Haven FYI – Friday April 17, 2026

We’re sharing this reflection  by Ali W. Rothrock during Sexual Assault Awareness Month because it puts words to something many people experience but don’t always have language for. It speaks to how trauma isn’t just about what happened, but how it lives on in the body and mind over time—and how healing begins in small, meaningful ways. I hope you will take a few moments to read it.

Trauma doesn’t just happen and end.

It ripples outward from the moment it began, shaping things long after the original event is over.

But like any seismic event, it also has an epicenter, point of greatest intensity.
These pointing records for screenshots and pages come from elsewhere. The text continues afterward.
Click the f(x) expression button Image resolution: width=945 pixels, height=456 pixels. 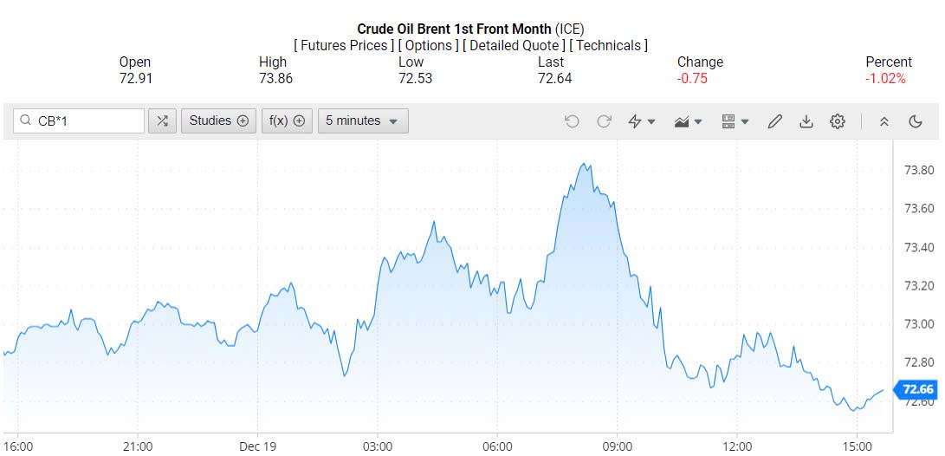point(287,121)
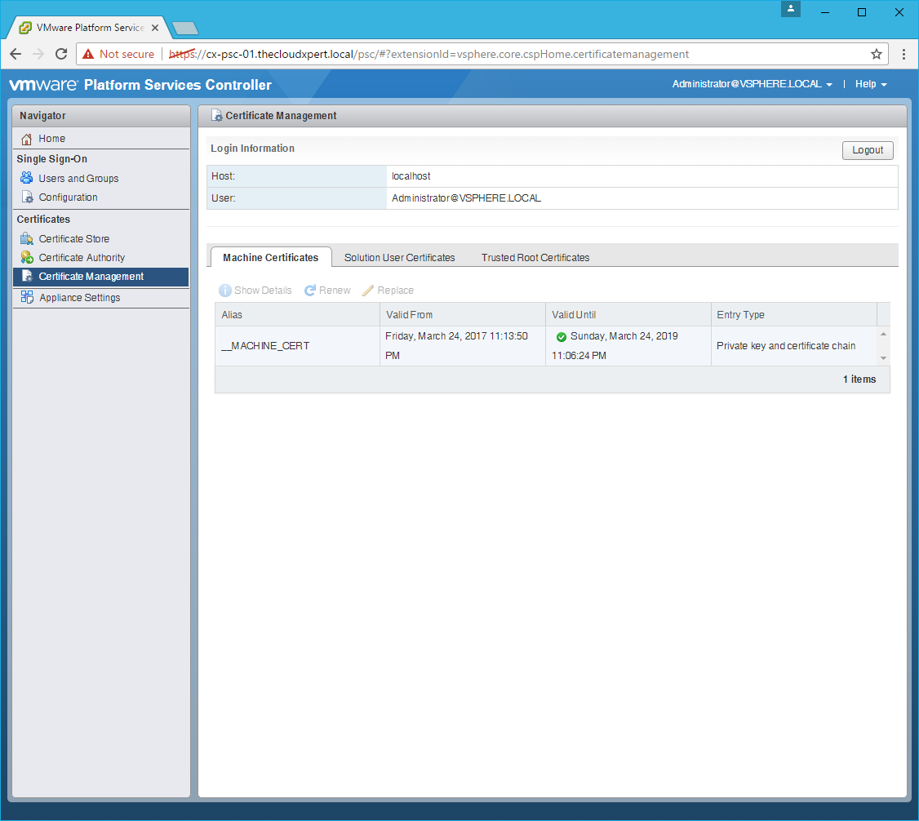This screenshot has height=821, width=919.
Task: Bookmark this page with the star icon
Action: (x=876, y=54)
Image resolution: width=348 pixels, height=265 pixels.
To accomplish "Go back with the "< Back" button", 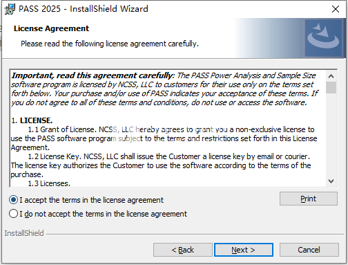I will (x=183, y=250).
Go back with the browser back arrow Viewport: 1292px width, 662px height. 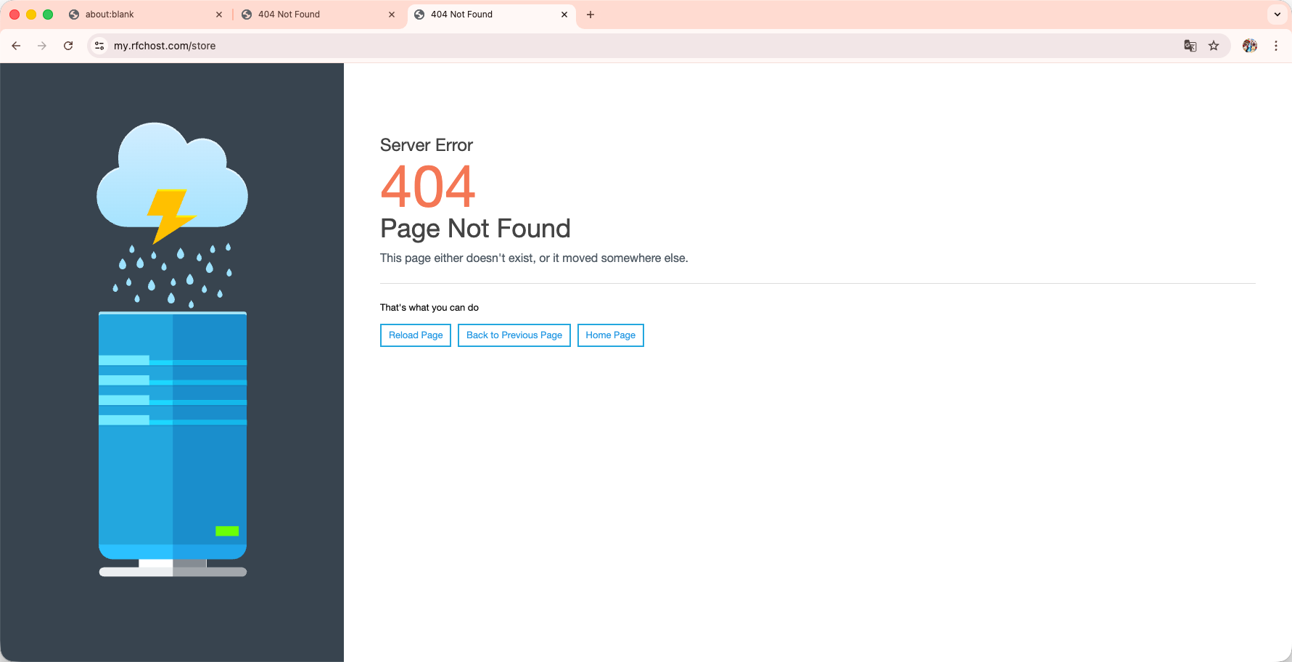tap(16, 46)
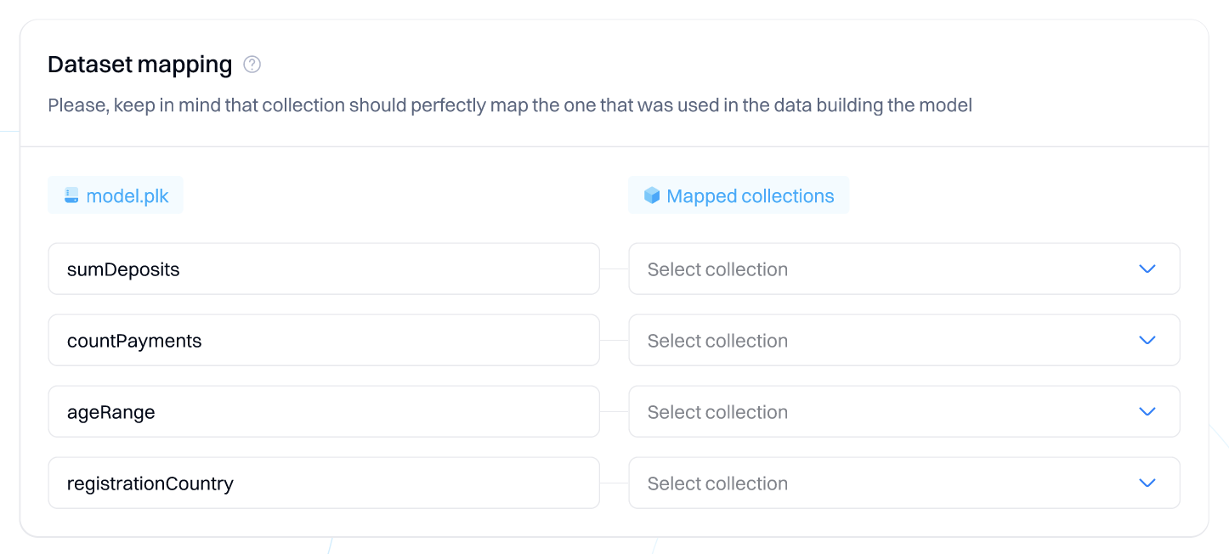Click the Mapped collections label
This screenshot has height=554, width=1229.
pyautogui.click(x=750, y=196)
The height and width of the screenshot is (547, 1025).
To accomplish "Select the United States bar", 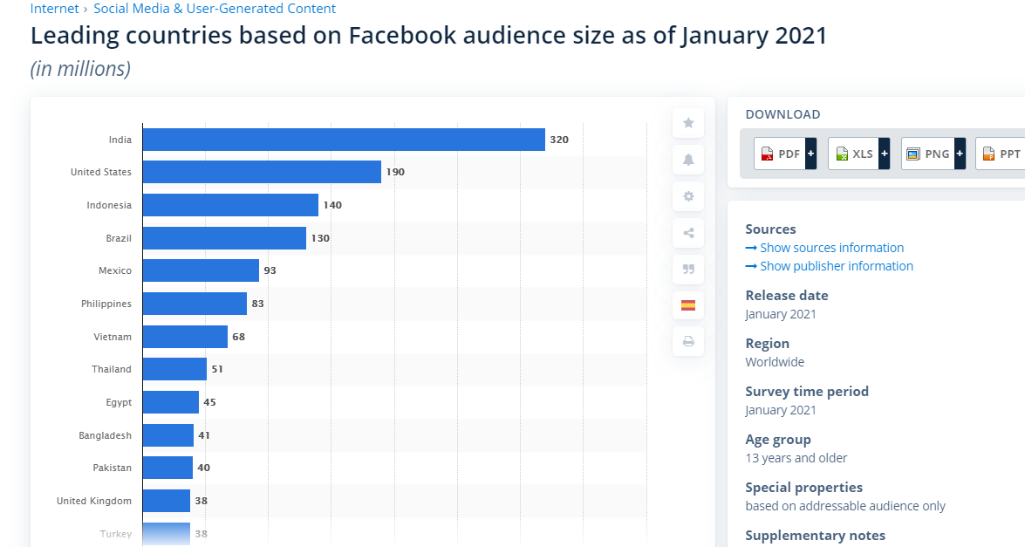I will [x=262, y=172].
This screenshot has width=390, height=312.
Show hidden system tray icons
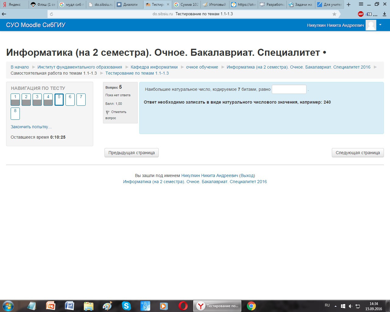pyautogui.click(x=335, y=306)
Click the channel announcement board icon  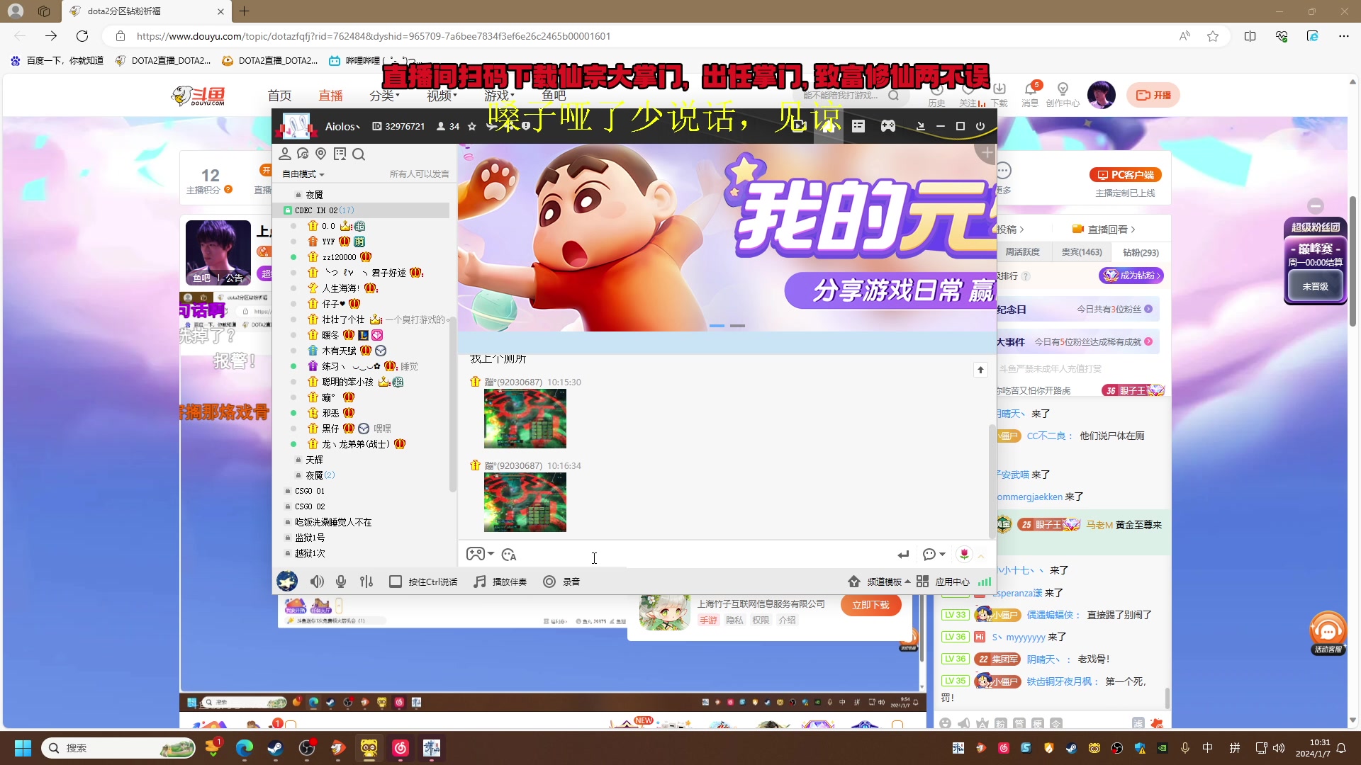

A moment where everything—emotional, physiological, psychological—concentrates all at once.

And if you are close enough to that point, you don’t experience it as a story. You experience it as impact. Before language. Before meaning. Before there is any kind of narrative to help organize what just happened.

For a long time, I thought trauma, mine and others, was defined by the event itself.
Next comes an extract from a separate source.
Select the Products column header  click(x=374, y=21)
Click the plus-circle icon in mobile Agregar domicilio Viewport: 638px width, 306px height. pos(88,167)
What happened. When it happened. But over time, both in my own life and in the lives of the people I’ve sat with, I’ve come to understand something different:

Trauma isn’t objective the way a headline is objective. It’s subjective like our memories.

It’s shaped not just by what occurred, but by how it was experienced, interpreted, and carried.

The facts can remain the same, but the imprint is always personal.

Two people can stand in the same moment and walk away with entirely different internal worlds.

Because trauma is not just about exposure. It’s about impact.

And when that impact is too overwhelming to fully process in the moment, the mind and body do something remarkably adaptive: they build around it.

Life continues. Careers are built. Families are raised. Identities take shape. From the outside, everything can look stable. Functional. Even successful. But internally, something remains unintegrated. An epicenter that was never fully processed—just contained.

I’ve seen this in others. I’ve lived it myself.

There are experiences that my body carried long before I had language for them.

Moments that didn’t feel like stories at the time, just intensity.

And because there was no space to fully process them, I did what people do.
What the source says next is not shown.